CloudWatch
💡 Definition
Amazon CloudWatch is a monitoring and management service that provides data and actionable insights for AWS, hybrid, and on-premises applications and infrastructure resources. It collects monitoring and operational data in the form of logs, metrics, and events.
🔑 Key Concepts
- Metrics: Time-ordered sets of data points representing a variable (e.g., CPU utilization of an EC2 instance, number of requests to a Lambda function).
- Logs: Collects and stores log files from AWS services (e.g., EC2 instances, Lambda functions) and custom applications.
- Alarms: Watches a single metric over a time period you specify, and performs one or more actions based on the value of the metric relative to a threshold.
- Dashboards: Customizable home pages in the CloudWatch console that you can use to monitor your resources in a single view.

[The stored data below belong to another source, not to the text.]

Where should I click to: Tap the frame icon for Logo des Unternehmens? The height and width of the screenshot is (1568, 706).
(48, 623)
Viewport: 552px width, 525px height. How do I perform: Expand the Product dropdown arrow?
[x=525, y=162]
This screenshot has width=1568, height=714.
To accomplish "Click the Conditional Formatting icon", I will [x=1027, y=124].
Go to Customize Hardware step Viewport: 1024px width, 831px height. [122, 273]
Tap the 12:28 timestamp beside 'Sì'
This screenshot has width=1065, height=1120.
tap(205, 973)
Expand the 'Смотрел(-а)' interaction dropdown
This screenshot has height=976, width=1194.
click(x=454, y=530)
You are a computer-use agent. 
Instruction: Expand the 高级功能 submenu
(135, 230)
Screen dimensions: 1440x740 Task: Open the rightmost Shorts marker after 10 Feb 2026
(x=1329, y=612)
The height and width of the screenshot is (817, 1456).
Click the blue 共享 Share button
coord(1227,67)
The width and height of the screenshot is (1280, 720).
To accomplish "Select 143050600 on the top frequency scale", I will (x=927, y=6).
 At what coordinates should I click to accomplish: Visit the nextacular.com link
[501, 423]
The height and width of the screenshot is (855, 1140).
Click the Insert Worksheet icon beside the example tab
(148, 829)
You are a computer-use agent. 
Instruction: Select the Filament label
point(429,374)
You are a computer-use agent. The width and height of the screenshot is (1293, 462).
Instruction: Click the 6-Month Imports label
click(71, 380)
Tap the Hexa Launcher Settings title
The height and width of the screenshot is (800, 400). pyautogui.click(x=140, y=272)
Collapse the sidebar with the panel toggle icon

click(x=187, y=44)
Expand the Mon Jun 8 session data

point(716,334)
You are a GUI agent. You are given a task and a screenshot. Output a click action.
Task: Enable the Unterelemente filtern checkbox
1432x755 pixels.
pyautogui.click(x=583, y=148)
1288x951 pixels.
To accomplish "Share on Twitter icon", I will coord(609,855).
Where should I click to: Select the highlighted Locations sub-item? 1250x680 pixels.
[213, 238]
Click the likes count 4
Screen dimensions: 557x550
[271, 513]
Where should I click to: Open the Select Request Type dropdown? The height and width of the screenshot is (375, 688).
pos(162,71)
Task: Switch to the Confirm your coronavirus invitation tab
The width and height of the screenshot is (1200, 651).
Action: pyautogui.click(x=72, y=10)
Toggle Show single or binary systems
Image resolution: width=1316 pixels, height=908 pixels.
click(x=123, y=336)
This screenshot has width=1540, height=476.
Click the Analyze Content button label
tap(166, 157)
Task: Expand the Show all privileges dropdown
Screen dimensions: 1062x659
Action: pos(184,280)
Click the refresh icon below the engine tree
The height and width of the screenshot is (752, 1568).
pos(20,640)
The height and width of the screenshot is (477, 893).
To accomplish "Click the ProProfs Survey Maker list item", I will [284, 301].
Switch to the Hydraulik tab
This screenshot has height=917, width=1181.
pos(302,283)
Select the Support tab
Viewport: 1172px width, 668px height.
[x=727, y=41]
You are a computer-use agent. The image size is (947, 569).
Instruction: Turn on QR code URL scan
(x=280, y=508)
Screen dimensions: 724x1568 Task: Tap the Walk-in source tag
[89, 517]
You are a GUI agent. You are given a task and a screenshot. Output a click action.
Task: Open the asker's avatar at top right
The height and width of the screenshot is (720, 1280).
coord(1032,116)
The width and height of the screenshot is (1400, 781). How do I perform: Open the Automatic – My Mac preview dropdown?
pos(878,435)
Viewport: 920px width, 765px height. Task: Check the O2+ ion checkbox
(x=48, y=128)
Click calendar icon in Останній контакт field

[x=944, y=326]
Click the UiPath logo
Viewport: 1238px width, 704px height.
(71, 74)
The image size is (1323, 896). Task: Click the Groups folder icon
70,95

- EventBridge (formerly CloudWatch Events): Delivers a near real-time stream of system events that describe changes in AWS resources.
⚙️ How it Works
- Collect Data: CloudWatch automatically collects metrics from most AWS services and allows you to send custom metrics and logs.
- Visualize: Use dashboards to see performance trends.
- Alarm & Act: Set alarms to notify you or automatically trigger actions (e.g., scale an EC2 fleet using Auto Scaling).
🎯 Use Cases
- Resource Monitoring: Tracking CPU, memory, network I/O of EC2 instances.
- Application Health: Monitoring request rates, error rates, and latency for web applications.
- Automated Scaling: Triggering Auto Scaling policies based on CPU utilization.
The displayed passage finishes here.